Chinatown: The Beginning and End (19:30, 4x3 from 2007):
This feature follows the initial conception and the cascade to come up with the conclusion to Chinatown. It talks about Polanski's tentative and stand-offish initial involvement with the film, Robert Towne writing a "detective story" about mundane things like water and power, as well as producer Robert Evans' offering of Great Gatsby to Towne -- and Towne desire not to mess up a literary classic. It also talks about the bleakness and procrastination in scripting the conclusion, as well as the need to create something cyclical by finishing the film in Chinatown.
Chinatown: The Filming (25:36, 4x3 from 2007):
As we start to soak into the actual construction of the film, we listen to Roman Polanski's interview time about minor details and the balking on the Godfather-like cinematography. They also talk about Polanski's small yet important acting role in the film, about the special knife they used for the scene, and Polanski's apprehension in cutting his hair for the scene. Robert Evans also discusses the necessity for irreverence for a film to be successful, as well as Dunaway being a "handful" on the set.
Chinatown: The Legacy (9:40, 4x3 from 2007):
Though the discussion happens early in the featurette, the most interesting line comes in Polanski mentioning that he was humdrum about making Chinatown -- and how that might have added a "cool" vibe on set. He sincerely didn't feel it was anything special, but the film's legacy would, of course, prove otherwise. It talks about Towne waiting for the "other shoe to drop" regarding the positive reviews, as well as Nicholson's intuition that Chinatown would garnish Academy award nominations. It also discusses its internally-developed cult-ish following based on the analyses on the film.

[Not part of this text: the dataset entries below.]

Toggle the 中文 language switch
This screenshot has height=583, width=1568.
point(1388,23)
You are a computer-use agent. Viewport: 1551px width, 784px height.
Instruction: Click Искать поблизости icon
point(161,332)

To wrap things up, we've got a Theatrical Trailer (3:21, 16x9 from 2007) available on the second disc -- which proves interesting from a musical standpoint, since the cues are fairly different than the ones in the actual film.
It's only upon repeat viewing that Chinatown truly exposes the values that have transformed it into an enduring piece of work. Watching it once offers a prime detective mystery rich with sleek film-making and superb performances, yet something new opens up in the details and the ever-pleasing dialogue with every screening. That just goes to show how structured and compelling both Robert Towne's Oscar-winning script and Roman Polanski's direction can be in this film, as well as emphasizing the purely satisfying essence that the tightly-woven suspense thrusts before our eyes. Some classics might receive higher praise than they deserve, but Chinatown's not one of 'em -- as it is, in these eyes, a flawless film that'll hold its longevity for many, many years beyond.
Paramount's Centennial Collection package, something of a 35th anniversary of sorts, carries over the same style of aural and visual quality from the stellar 2007 DVD with a few strong extras added on, including a great commentary and a cluster of informative new documentary-style features. Certainly a Highly Recommended package, both for those who already own Chinatown or those who don't -- which, if you don't, consider this package a must-purchase, especially for the price.